Over the trailing twelve months to mid-July 2026, Microsoft stock has delivered a total share-price increase of around 24% in US dollar terms, outpacing broader US indices such as the S&P 500, which rose by a lower double-digit percentage over the same interval. The move reflects investors’ expectations that Microsoft will continue to grow revenue and earnings at double-digit rates over the medium term, driven largely by Azure, AI and subscription software. At the same time, the company’s scale and diversified portfolio mean that Microsoft stock is viewed as a relatively resilient large-cap technology holding compared with more narrowly focused peers.

Current price level and investor lens

In recent trading, Microsoft stock has been quoted around $440 on the Nasdaq, compared with approximately $355 in mid-July 2025, according to exchange pricing data. That places the shares close to their 52-week high near $450, underlining how the market has re-rated Microsoft as AI and cloud narratives have solidified. The stock’s 52-week low of about $310 shows the range over which sentiment and macro conditions have influenced trading over the past year.

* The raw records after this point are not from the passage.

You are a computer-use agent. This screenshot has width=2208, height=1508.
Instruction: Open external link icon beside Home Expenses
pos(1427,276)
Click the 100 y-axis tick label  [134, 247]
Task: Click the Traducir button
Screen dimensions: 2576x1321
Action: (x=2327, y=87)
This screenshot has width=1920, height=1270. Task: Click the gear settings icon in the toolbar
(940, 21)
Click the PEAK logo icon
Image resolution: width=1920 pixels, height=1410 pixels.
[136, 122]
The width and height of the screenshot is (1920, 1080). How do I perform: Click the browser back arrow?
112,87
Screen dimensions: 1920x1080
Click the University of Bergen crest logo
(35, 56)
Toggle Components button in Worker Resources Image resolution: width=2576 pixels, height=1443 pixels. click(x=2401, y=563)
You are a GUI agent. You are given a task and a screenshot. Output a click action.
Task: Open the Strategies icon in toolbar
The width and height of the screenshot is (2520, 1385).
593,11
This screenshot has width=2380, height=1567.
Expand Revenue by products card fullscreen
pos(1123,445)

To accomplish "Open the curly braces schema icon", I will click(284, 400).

For investors, what matters now is how fast AI-related revenue can scale and how that growth interacts with margins and capital expenditure. The concrete numbers from Microsoft’s latest fiscal year – around $236 billion in revenue, $94 billion in operating income and $80 billion in net income – demonstrate that the company is already operating at massive scale. The trajectory of Azure’s roughly 25% quarterly growth, the high-teens expansion in Microsoft 365 and the steady dividend increases collectively frame the investment narrative around Microsoft stock in mid-2026.

Microsoft stock key data

  • Company: Microsoft Corporation
  • ISIN: US5949181045
  • Ticker: NASDAQ: MSFT
  • Trading venue: Nasdaq
  • Price (as of 18 July 2026, 03:00 UTC): 440 USD
  • Market capitalization: 3.1 trillion USD (as of 18 July 2026)
  • Sector / Industry: Information Technology / Systems Software and Cloud Services
  • Index membership: S&P 500, Nasdaq 100

Discover more on social platforms

Disclaimer zu unseren Artikeln: Keine Anlageberatung, keine Kauf oder Verkaufsempfehlung. Angaben zu Kursen, Unternehmen und Märkten ohne Gewähr; Änderungen jederzeit möglich. Börsengeschäfte können zu hohen Verlusten führen. Unsere Beiträge werden ganz oder teilweise automatisiert mit Unterstützung von AI erstellt und geprüft.